§ Collected data entries:
>>>>>

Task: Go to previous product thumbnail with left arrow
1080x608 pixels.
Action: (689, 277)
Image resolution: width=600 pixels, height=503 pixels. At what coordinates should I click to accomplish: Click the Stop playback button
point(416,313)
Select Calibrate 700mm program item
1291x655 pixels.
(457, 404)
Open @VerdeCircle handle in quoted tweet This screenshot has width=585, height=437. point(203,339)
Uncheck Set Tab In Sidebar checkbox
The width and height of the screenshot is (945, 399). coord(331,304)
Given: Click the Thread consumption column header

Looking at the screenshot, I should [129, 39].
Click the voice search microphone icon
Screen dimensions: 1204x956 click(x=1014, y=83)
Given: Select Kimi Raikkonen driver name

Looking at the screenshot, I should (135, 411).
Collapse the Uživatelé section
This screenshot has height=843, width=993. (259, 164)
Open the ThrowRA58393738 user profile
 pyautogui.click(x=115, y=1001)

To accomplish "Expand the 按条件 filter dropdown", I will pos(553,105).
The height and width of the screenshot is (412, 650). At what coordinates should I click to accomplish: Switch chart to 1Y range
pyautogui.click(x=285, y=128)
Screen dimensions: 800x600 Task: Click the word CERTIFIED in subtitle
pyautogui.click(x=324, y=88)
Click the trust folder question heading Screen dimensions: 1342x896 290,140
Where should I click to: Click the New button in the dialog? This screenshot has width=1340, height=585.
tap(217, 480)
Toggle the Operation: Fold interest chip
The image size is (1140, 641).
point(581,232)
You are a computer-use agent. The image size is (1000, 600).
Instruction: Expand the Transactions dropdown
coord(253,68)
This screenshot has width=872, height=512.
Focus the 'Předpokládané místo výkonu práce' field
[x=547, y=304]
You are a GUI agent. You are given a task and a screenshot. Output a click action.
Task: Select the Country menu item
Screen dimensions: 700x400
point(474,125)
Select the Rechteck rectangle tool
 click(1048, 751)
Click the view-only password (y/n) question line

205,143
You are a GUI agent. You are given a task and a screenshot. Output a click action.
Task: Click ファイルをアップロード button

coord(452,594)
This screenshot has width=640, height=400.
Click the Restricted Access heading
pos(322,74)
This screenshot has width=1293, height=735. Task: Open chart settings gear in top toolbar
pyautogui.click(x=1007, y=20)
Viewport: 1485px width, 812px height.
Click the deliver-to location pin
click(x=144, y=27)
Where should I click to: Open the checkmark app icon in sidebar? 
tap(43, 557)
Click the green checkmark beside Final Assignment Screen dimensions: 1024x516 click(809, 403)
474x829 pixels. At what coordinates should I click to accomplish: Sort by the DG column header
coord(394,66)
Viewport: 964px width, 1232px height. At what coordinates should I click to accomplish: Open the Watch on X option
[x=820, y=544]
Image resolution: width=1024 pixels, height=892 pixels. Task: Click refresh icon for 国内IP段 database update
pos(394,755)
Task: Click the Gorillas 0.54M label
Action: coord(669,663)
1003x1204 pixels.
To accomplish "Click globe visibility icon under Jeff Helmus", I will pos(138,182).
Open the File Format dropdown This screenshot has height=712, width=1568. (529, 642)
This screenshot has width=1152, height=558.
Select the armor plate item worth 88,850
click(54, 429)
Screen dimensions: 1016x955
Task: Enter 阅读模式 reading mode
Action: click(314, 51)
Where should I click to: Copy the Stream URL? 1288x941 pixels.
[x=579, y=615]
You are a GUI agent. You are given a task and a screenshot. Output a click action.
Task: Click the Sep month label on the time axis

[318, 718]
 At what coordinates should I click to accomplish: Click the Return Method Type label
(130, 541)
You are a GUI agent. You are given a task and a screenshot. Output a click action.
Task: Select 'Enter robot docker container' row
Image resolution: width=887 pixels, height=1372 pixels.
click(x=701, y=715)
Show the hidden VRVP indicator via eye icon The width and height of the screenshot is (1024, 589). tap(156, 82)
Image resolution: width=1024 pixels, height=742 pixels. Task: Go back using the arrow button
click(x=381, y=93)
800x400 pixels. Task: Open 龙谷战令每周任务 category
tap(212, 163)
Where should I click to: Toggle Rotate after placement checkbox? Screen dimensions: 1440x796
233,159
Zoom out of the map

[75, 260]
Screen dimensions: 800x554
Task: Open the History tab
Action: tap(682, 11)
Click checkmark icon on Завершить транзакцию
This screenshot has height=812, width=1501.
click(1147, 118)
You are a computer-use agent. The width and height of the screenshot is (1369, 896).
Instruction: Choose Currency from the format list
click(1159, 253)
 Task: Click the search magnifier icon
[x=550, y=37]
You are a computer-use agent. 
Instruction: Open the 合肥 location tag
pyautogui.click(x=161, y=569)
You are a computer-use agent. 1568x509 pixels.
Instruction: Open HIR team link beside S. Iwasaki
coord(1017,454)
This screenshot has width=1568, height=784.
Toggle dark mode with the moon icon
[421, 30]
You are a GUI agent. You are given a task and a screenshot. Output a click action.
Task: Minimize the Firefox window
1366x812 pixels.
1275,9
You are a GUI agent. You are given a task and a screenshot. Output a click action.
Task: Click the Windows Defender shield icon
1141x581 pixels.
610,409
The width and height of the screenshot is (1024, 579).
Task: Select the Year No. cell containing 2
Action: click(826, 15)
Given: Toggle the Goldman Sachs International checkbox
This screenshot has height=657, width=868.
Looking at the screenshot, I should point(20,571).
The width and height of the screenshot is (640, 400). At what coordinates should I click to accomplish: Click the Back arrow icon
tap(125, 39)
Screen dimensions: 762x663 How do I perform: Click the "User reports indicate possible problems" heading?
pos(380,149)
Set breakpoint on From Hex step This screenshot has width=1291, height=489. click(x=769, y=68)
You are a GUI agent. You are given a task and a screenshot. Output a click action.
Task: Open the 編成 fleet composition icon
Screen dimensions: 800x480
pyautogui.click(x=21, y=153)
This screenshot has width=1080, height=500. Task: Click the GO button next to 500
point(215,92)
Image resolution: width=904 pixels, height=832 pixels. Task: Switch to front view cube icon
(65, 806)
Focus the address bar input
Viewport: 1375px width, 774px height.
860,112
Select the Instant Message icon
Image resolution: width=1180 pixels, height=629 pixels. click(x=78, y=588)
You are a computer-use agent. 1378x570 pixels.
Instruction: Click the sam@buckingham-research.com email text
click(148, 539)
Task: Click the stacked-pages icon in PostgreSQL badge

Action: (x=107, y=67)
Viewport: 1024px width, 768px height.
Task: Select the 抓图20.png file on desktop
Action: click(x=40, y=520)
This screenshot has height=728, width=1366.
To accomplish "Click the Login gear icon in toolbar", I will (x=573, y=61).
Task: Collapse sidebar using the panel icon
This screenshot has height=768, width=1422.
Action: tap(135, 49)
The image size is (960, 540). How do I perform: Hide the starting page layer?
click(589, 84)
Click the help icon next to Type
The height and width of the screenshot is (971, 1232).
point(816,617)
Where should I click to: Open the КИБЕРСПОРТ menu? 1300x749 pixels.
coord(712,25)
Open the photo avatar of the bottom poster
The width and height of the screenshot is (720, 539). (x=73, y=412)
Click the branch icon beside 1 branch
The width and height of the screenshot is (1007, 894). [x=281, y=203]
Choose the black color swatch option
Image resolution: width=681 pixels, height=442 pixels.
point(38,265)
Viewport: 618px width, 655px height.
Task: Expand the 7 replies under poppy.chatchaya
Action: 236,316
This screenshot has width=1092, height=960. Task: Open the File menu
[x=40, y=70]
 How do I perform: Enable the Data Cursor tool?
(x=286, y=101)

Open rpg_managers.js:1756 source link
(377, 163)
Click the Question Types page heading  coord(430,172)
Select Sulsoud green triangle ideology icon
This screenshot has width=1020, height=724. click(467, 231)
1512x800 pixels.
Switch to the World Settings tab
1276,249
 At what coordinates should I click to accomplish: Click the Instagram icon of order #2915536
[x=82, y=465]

<<<<<

§ DIRECTIONS FOR THIS TASK: Check each line of the entries above for the string "will", and return those that contain it.

§ RESULT OF THIS TASK:
To accomplish "Expand the 按条件 filter dropdown", I will pos(553,105).
To accomplish "Click globe visibility icon under Jeff Helmus", I will pos(138,182).
To accomplish "Click the Login gear icon in toolbar", I will (x=573, y=61).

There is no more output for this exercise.